-- GIVEN RECORDS --
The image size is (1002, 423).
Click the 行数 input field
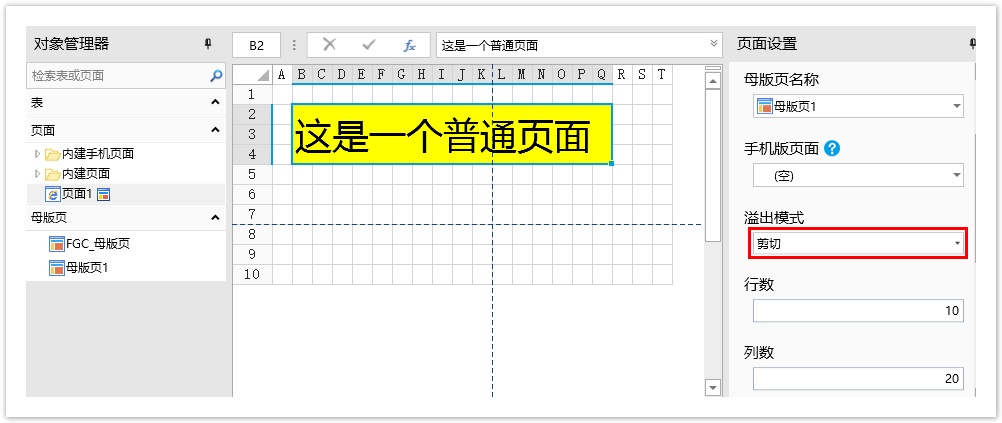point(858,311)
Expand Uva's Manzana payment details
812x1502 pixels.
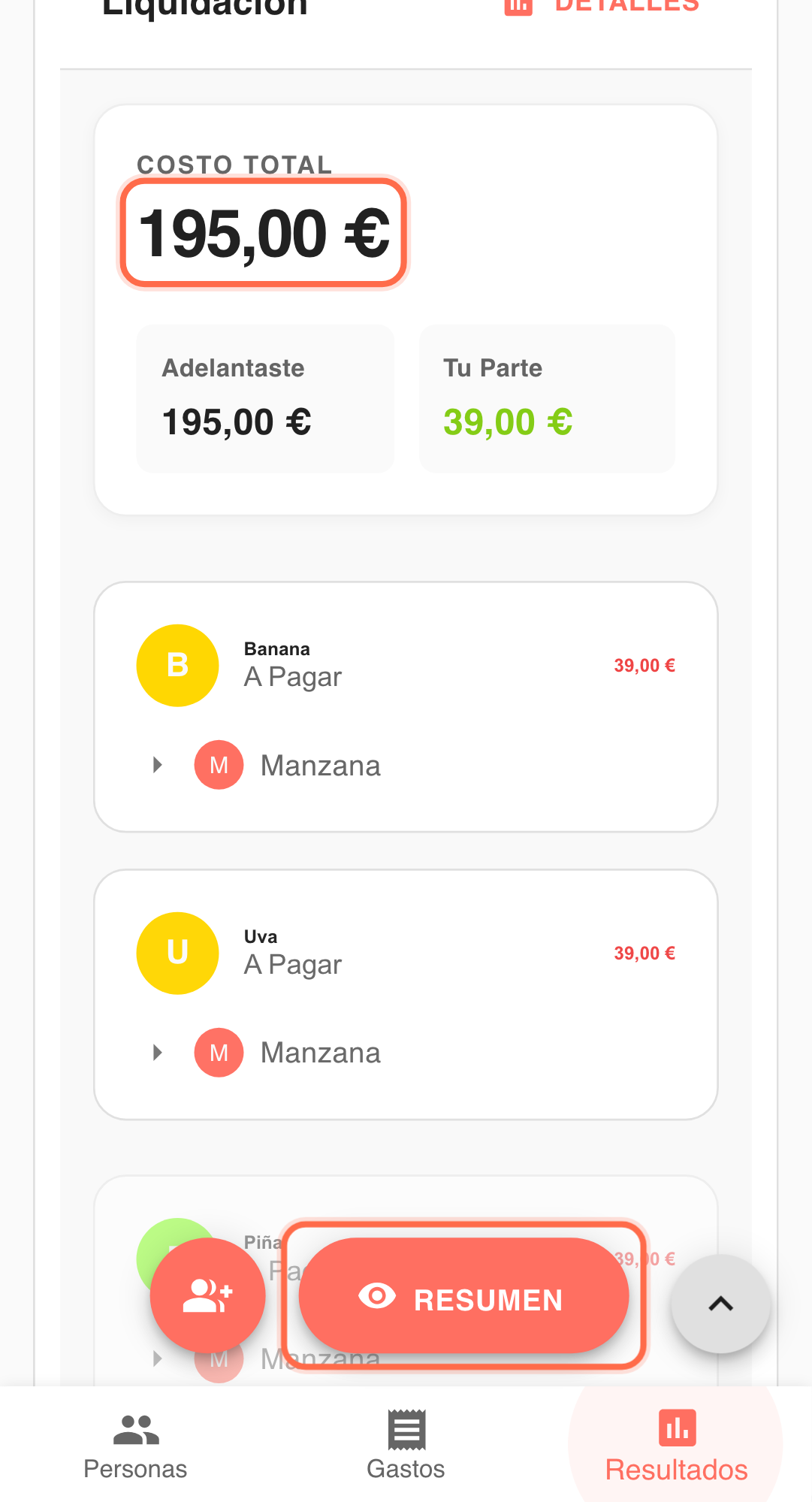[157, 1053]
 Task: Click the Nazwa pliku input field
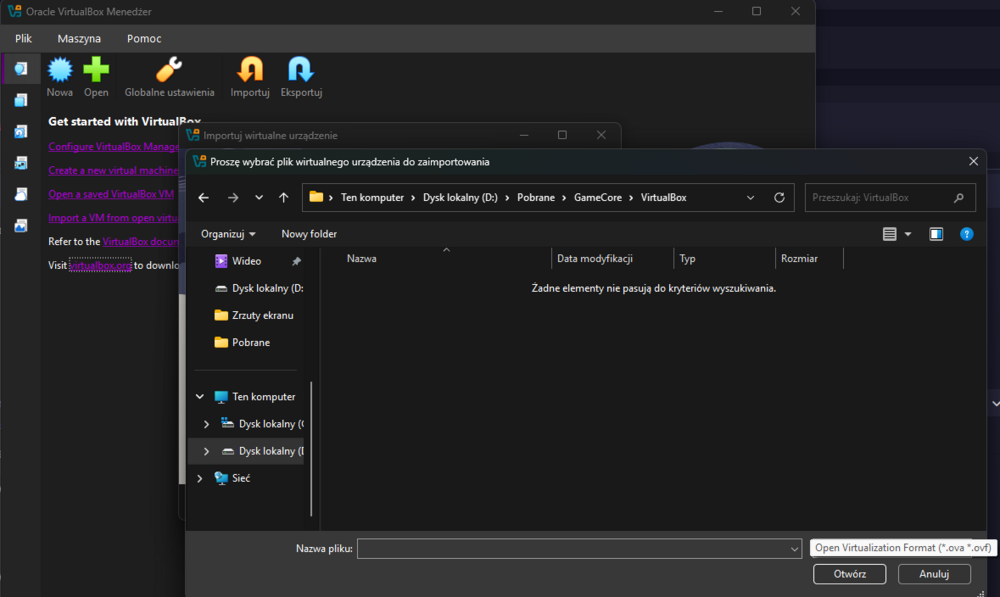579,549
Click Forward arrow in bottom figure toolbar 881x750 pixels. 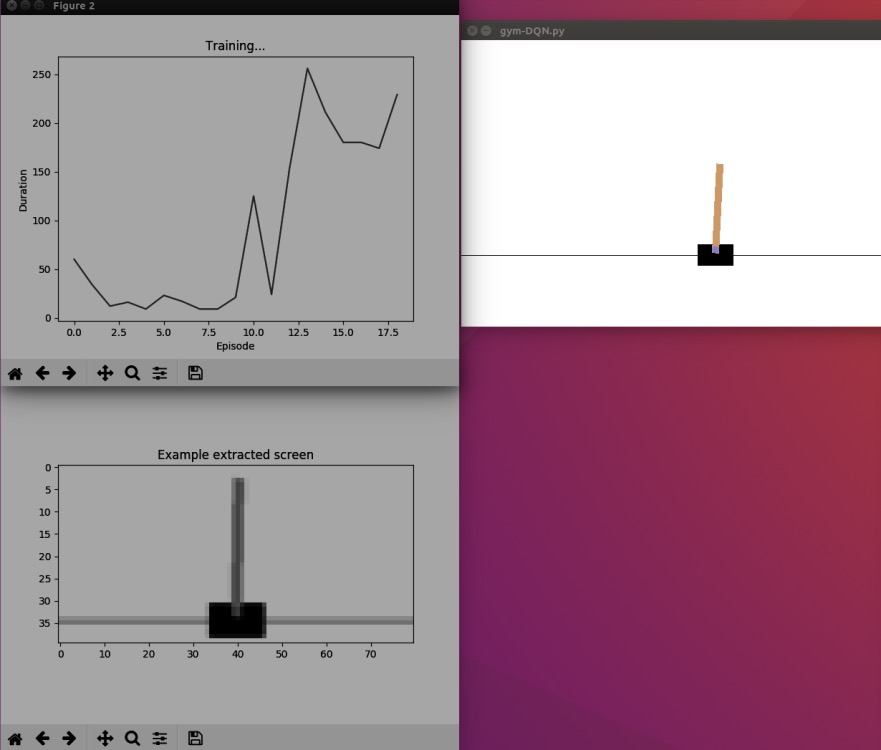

-- PROBLEM --
Write the listing above out again word for word, excluding all images.

-- ANSWER SPACE --
The image size is (1002, 423).
Click the 行数 input field
point(858,311)
Expand Uva's Manzana payment details
812x1502 pixels.
[157, 1053]
 Task: Click the Nazwa pliku input field
579,549
Click Forward arrow in bottom figure toolbar 881x750 pixels. 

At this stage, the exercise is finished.